News: Zaha Hadid and Norman Foster have been selected to design high-rise hotels in China for Jumeirah Group.

The hotel company, which forms part of investment group Dubai Holding, chose London architecture firms Zaha Hadid Architects and Foster + Partners to design two of three new resorts proposed in Nanjing, Wuhan and Haikou.



Hadid’s design for the 250-room Jumeirah Nanjing hotel takes the form of two curving towers accompanied by a third low-rise structure.

Located in the Hexi business district, the complex will include a business conference centre, a fitness suite, an indoor swimming pool and a ballroom, and is set for completion in 2016.

Zaha Hadid and Norman Foster chosen to design Chinese hotels
Main image: Jumeirah Nanjing by Zaha Hadid Architects. This image: Jumeirah Wuhan by Foster + Partners

Over in Wuhan, Foster’s firm has designed a mixed-use city-centre development just outside the Hankou business district. As well as a 200-room luxury hotel, Jumeirah Wuhan will comprise offices, shops and apartments, all scheduled to open in 2020.

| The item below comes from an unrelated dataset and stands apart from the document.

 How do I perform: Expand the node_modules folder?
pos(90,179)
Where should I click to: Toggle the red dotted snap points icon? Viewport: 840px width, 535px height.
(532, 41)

The third new resort, Jumeirah Haikou, will boast a 140-room hotel and 60 private villas on a 136-hectare private island in Hainan Province.

With a setting described by Jumeirah Group as the “Hawaii of China”, the complex will feature buildings designed by Kuala Lumpur-based hotel specialist Denniston International and a golf course by American designer Tom Doak.

Zaha Hadid and Norman Foster chosen to design Chinese hotels
Jumeirah Haikou by Denniston International

The three hotel developments will join Jumeirah’s growing international portfolio, which currently includes 22 resorts in the Middle East, Europe and Asia.

Company president and CEO Gerald Lawless said China was “a significant market for Jumeirah”.

“We are honoured to have been asked to operate these three new hotels in key cities, bringing our pipeline of new properties in China to eight, in addition to Jumeirah Himalayas Hotel in Shanghai,” he said, referring to a hotel completed in 2011 by Japanese architect Arata Isozaki.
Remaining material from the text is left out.